Look at my teenagers’ rosters, though, and the names are much different. Anne Foster and Mark Foster. Jane Gregory and Ben Taylor. Nadine Harper and Steven Harper. Fewer than half of their teammates’ parents are still married, and frankly, this scares the hell out of me.
Statistically, at least half of the cozy little families on the sidelines of my preschooler’s soccer game will have split up ten years from now. I look at my good friend and her husband, cheering on their daughter each week. They seem happy enough. But are they? And what about the parents of that cute little black-haired girl? Surely they would never split up. And what about, *gulp*, my own marriage? Will Hubs and I still be together ten years from now? I sure as hell hope so.
I’ll admit, though, that marriage is hard, much harder than you think it’s going to be, particularly after having children. Since adding four children to my life, I’ve changed faster and in more ways than ever before. Who was to say whether my husband would change with me?
I feel lucky to have a husband with the same goals and dreams and likes and dislikes that I have; our similarities have gotten us through plenty of tough times and made us a real team, one that only seems to get better with time. I’m also lucky to have a husband who was married once before, who knows how easily a marriage can fail and harbors no illusions about what it would be like to be a bachelor again.

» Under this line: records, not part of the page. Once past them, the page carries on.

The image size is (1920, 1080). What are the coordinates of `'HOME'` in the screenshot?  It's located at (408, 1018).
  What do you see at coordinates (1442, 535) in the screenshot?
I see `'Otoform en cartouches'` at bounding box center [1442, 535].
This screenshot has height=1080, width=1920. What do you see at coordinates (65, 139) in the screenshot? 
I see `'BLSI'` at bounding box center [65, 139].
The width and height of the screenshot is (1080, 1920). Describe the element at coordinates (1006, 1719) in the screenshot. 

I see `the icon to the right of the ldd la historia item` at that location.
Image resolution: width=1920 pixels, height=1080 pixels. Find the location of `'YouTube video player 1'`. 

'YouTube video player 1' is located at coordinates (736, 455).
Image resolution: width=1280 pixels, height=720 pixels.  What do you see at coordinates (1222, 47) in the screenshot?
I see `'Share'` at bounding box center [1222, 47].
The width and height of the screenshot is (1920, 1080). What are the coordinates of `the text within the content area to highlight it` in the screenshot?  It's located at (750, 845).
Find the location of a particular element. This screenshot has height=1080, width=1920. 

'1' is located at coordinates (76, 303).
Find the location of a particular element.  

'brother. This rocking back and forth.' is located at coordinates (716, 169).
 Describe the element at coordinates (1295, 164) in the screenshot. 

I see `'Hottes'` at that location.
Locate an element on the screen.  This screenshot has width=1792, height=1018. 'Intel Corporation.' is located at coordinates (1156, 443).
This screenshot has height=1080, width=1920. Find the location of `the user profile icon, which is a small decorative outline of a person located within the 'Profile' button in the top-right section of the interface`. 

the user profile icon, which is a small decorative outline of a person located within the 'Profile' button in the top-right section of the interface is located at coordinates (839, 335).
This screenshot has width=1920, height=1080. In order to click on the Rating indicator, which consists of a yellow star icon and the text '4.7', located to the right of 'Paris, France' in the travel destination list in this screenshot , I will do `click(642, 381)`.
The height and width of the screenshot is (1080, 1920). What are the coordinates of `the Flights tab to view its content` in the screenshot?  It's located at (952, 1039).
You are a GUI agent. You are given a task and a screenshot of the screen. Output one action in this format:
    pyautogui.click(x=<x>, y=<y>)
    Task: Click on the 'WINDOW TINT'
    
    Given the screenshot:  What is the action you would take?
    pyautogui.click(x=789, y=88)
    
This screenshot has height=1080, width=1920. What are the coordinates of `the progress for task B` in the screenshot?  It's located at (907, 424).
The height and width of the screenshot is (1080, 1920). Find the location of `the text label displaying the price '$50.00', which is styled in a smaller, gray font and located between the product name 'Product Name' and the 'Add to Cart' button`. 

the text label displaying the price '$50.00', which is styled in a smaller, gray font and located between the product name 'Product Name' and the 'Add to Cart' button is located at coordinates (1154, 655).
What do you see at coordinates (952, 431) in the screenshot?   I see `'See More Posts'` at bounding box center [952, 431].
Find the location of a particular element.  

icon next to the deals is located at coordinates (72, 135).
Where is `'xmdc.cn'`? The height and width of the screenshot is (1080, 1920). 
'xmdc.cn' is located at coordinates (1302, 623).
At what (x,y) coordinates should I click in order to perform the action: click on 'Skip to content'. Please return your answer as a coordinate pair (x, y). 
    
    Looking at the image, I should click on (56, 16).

But even with all this, I know the success of our marriage is not a given. I’m wondering what it is between the years when our children are preschoolers and when they become teenagers that upsets the balance of so many marriages. Is it simply time taking its toll? Or is the lure of our children’s lives so great that it pulls us away from the one who used to be our primary concern? And what do we do to keep this from happening?
It’s unimaginable to me now that my husband and I would ever divorce. But looking at the other young parents around me, I imagine that they think the same thing about their own marriages.
What do you think is causing so many divorces in families? And what advice do you have for those of us wanting to safeguard our own marriages?